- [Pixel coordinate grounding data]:
#####

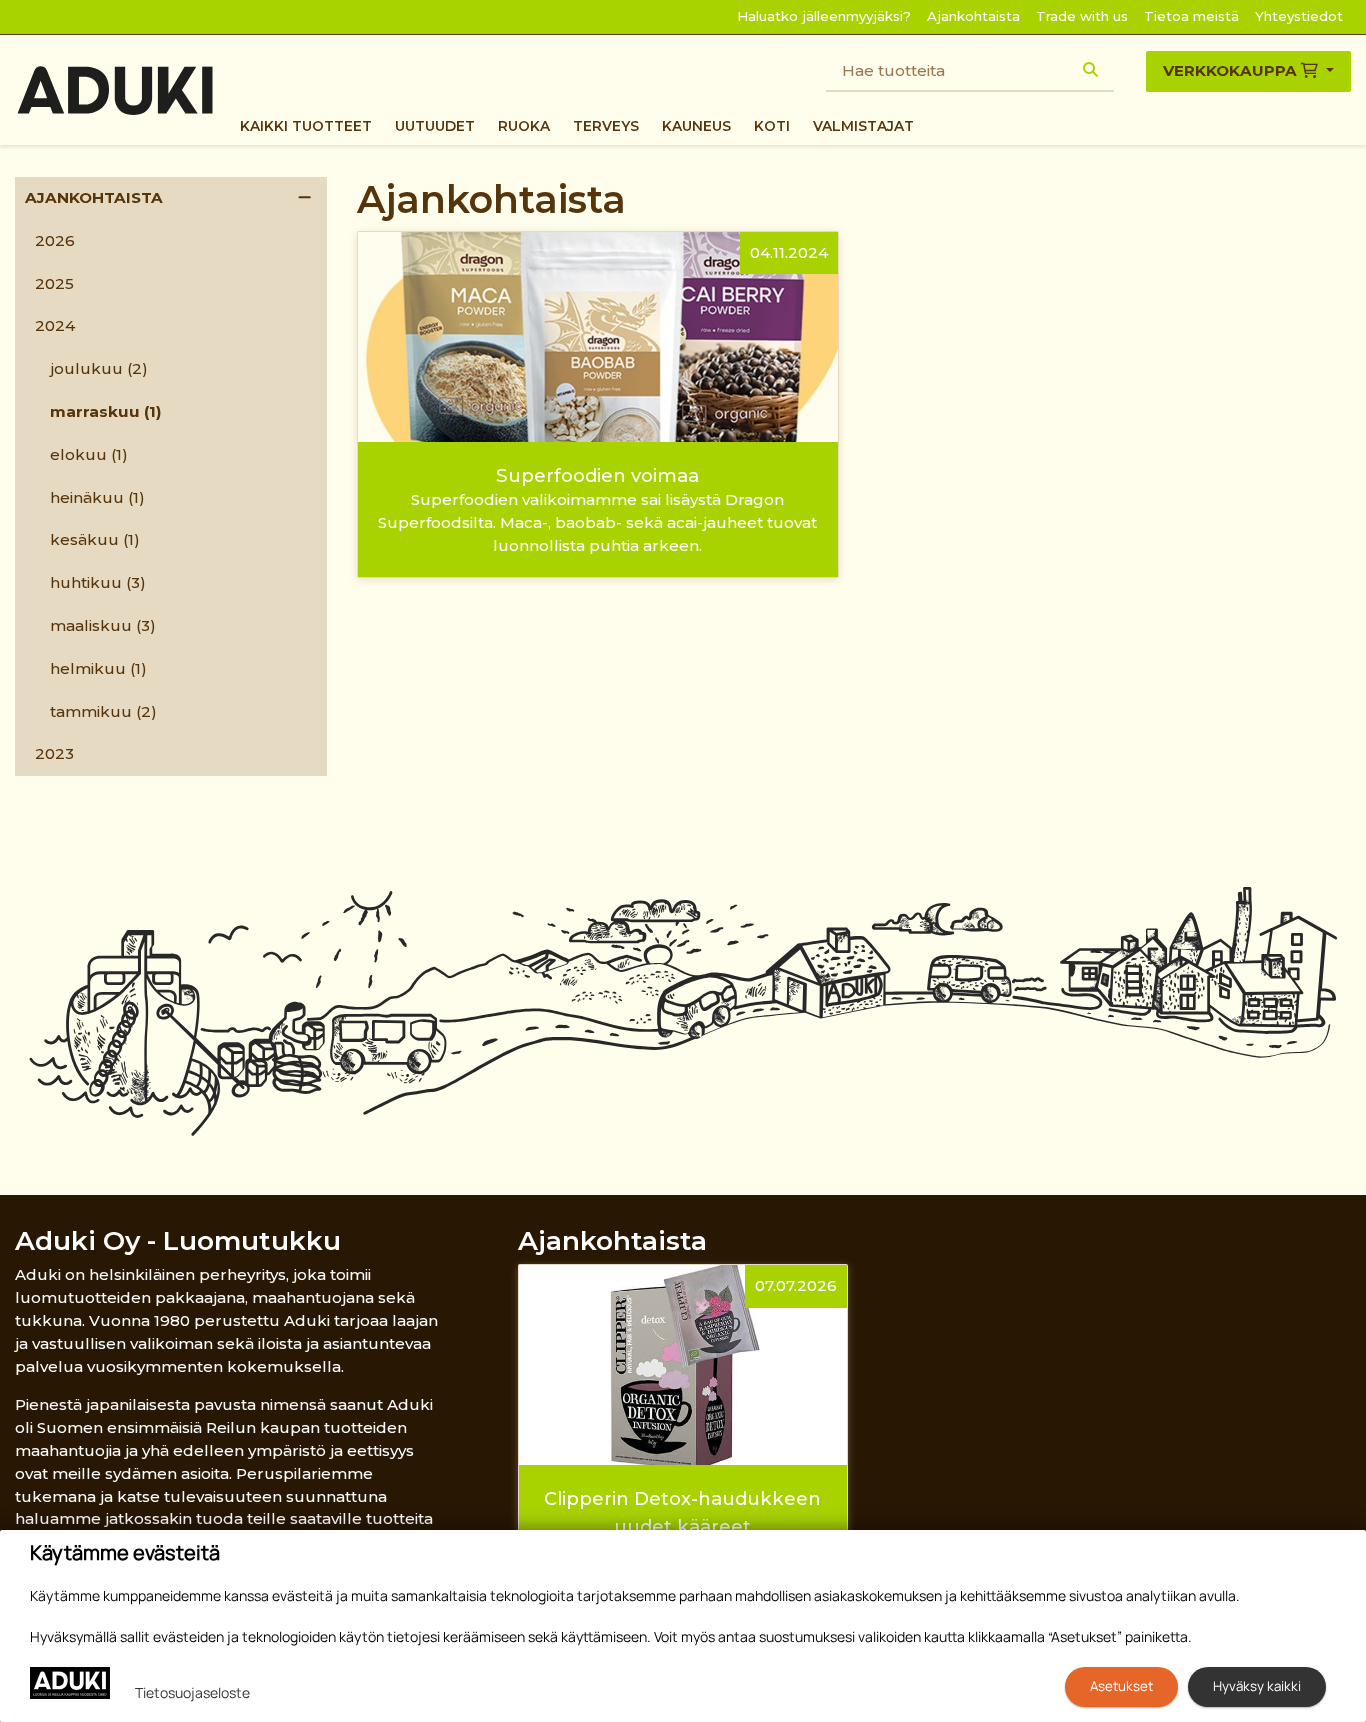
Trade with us (1082, 16)
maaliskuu (103, 625)
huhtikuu (98, 582)
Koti (772, 126)
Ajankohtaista (973, 16)
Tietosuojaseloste (192, 1692)
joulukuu (99, 368)
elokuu (89, 454)
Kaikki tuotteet (306, 126)
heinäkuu (97, 497)
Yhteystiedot (1299, 16)
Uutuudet (435, 126)
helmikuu (98, 668)
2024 (55, 325)
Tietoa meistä (1191, 16)
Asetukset (1121, 1686)
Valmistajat (863, 126)
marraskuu (106, 411)
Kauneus (696, 126)
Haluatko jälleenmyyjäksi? (824, 16)
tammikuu (103, 711)
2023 (54, 753)
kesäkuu (95, 539)
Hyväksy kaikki (1257, 1686)
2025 (54, 283)
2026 (55, 240)
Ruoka (524, 126)
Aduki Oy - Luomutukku (178, 1240)
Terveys (606, 126)
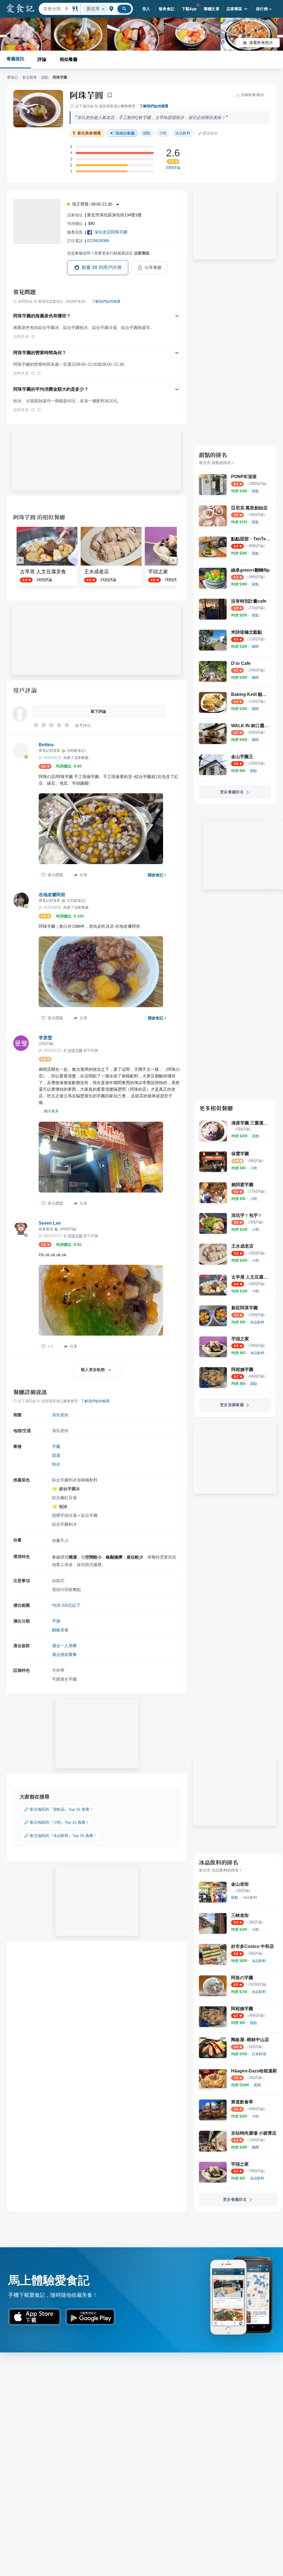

#####

- [Work request]:
Retype the data above in full, exactly as it stands, and skip any image.

- [Your solution]:
Trade with us (1082, 16)
maaliskuu (103, 625)
huhtikuu (98, 582)
Koti (772, 126)
Ajankohtaista (973, 16)
Tietosuojaseloste (192, 1692)
joulukuu (99, 368)
elokuu (89, 454)
Kaikki tuotteet (306, 126)
heinäkuu (97, 497)
Yhteystiedot (1299, 16)
Uutuudet (435, 126)
helmikuu (98, 668)
2024 (55, 325)
Tietoa meistä (1191, 16)
Asetukset (1121, 1686)
Valmistajat (863, 126)
marraskuu (106, 411)
Kauneus (696, 126)
Haluatko jälleenmyyjäksi? (824, 16)
tammikuu (103, 711)
2023 (54, 753)
kesäkuu (95, 539)
Hyväksy kaikki (1257, 1686)
2025 (54, 283)
2026 (55, 240)
Ruoka (524, 126)
Aduki Oy - Luomutukku (178, 1240)
Terveys (606, 126)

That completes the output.